LENDING giant Royal Bank of Scotland has confirmed it will lose its Scottish name after 300 years in business.
The bank will formally change its name to NatWest Group on July 22 as it looks to shift away from the brand that was bailed out in the financial crisis.
The move comes after new boss Alison Rose unveiled the name change in February as part of her new strategy soon after taking on the top job last autumn.
It sees the group move away from a brand that was tarnished by its mammoth £45.5 billion state bailout in 2008.
Bank branches will continue to trade as RBS and the name will still be heavily associated with the business.
But investors and advisers will now know the listed entity as NatWest Group – changing a name that has been in place since the bank's foundation in 1727.
RBS said a further announcement will be made once it officially changes its name.
At the time of revealing the name change earlier this year, chairman Howard Davies explained: "As the bank has evolved from the financial crisis and the bailout, we have focused on the NatWest brand.
"We have exited a lot of the international business which were not profitable.
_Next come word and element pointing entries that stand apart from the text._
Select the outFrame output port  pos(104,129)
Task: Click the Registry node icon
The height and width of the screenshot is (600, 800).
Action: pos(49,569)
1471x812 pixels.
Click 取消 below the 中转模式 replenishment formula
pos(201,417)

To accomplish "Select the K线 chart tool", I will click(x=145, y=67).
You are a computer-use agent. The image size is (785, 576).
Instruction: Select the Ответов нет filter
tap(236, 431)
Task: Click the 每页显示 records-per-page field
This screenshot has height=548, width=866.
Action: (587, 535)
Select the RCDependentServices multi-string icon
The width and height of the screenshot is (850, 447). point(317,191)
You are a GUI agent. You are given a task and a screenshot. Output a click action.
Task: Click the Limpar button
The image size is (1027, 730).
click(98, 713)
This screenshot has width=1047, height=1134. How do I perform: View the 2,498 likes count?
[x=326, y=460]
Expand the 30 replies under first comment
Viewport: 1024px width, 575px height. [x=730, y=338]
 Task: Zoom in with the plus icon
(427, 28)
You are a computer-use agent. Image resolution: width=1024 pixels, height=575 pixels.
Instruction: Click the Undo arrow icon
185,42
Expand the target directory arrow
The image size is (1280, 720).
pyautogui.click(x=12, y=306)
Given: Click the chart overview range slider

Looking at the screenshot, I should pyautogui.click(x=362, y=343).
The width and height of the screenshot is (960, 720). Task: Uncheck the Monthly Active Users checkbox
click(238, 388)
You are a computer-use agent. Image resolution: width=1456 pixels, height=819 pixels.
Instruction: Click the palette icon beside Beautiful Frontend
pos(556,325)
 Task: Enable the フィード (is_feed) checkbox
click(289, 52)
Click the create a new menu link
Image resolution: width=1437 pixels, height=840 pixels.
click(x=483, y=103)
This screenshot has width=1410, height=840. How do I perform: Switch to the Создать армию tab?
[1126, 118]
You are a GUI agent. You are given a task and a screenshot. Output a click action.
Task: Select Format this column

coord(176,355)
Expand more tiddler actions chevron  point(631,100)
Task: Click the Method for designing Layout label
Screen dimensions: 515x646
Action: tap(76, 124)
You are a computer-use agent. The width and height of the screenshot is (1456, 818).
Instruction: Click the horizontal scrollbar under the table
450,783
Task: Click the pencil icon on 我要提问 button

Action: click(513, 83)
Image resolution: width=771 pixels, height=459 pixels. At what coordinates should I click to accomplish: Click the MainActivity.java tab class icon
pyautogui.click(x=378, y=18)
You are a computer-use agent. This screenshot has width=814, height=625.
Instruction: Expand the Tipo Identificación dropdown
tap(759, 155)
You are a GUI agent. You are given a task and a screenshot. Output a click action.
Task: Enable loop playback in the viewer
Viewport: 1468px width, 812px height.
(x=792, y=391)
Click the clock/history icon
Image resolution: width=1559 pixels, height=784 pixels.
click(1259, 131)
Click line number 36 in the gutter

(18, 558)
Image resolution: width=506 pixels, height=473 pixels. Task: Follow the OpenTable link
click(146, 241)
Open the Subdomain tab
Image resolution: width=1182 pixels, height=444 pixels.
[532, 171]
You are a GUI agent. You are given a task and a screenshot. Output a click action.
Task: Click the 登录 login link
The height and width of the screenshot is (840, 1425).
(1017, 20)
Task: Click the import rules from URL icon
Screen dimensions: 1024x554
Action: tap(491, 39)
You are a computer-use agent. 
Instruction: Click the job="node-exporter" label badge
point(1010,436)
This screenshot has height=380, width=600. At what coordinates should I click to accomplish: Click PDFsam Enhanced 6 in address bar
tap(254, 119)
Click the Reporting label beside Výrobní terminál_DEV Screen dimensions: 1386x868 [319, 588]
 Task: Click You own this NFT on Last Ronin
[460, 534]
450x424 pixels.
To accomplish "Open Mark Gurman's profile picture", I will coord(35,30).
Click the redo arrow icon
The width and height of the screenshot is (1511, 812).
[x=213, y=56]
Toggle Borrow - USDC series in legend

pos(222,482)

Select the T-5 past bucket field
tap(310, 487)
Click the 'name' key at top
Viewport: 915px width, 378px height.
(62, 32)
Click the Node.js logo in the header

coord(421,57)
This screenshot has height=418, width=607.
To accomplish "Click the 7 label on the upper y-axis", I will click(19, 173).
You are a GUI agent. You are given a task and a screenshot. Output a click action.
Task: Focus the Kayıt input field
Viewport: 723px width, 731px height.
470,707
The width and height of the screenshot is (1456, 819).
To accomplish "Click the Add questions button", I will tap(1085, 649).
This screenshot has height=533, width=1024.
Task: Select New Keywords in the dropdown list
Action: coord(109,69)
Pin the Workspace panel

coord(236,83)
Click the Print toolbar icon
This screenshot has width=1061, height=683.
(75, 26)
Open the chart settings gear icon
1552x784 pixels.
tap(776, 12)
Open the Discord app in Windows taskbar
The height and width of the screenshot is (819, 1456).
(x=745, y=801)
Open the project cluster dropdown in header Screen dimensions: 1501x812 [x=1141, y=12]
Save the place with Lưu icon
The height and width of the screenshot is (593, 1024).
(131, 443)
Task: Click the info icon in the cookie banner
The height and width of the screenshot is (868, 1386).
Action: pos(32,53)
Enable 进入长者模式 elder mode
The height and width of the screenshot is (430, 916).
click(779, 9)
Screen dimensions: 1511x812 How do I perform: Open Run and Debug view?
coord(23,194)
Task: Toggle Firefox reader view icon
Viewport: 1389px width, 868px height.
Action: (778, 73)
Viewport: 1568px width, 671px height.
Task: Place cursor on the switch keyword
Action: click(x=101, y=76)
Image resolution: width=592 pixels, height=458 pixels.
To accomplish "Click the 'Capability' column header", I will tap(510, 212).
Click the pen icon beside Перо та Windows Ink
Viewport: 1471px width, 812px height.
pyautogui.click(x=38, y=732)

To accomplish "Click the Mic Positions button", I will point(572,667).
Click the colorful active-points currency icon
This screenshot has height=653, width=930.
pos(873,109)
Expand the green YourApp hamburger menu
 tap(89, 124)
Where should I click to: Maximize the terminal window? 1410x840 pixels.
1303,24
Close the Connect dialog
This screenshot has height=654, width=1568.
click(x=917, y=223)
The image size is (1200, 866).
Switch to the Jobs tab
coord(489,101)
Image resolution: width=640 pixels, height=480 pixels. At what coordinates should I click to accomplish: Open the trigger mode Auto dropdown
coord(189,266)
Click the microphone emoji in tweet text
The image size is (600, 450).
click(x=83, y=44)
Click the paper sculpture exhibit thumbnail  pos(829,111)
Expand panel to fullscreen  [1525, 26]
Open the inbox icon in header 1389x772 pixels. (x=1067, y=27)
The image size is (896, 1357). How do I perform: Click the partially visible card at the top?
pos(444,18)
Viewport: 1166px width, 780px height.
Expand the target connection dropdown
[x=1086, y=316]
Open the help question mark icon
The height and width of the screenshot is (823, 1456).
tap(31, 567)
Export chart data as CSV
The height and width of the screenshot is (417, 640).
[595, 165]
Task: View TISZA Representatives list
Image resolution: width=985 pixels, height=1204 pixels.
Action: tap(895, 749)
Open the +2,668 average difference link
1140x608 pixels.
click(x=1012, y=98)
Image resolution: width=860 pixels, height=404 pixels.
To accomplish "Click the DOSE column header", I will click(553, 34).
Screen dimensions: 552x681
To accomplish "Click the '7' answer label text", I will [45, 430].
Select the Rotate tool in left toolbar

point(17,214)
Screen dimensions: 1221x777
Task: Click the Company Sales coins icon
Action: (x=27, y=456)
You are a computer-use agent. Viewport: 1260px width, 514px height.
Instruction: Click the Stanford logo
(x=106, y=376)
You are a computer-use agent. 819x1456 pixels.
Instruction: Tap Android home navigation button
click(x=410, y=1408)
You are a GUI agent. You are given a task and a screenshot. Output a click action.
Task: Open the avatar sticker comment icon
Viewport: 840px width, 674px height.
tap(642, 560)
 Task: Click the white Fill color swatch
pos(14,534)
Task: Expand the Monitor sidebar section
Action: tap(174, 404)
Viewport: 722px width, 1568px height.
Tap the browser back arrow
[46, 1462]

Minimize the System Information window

That was branded RBS and that's gone.
"It really makes no sense for us to continue to be called RBS. It was designed for a global group of brands, which we no longer are."
RBS – which is still majority-owned by the taxpayer more than a decade since the financial crisis – became one of the biggest banks in the world through an aggressive acquisition trail.
But this unravelled in the financial crisis when it was forced to turn to the UK Government for bailout cash to avoid collapse and it has since shed much of its international operations and once mighty investment banking arm.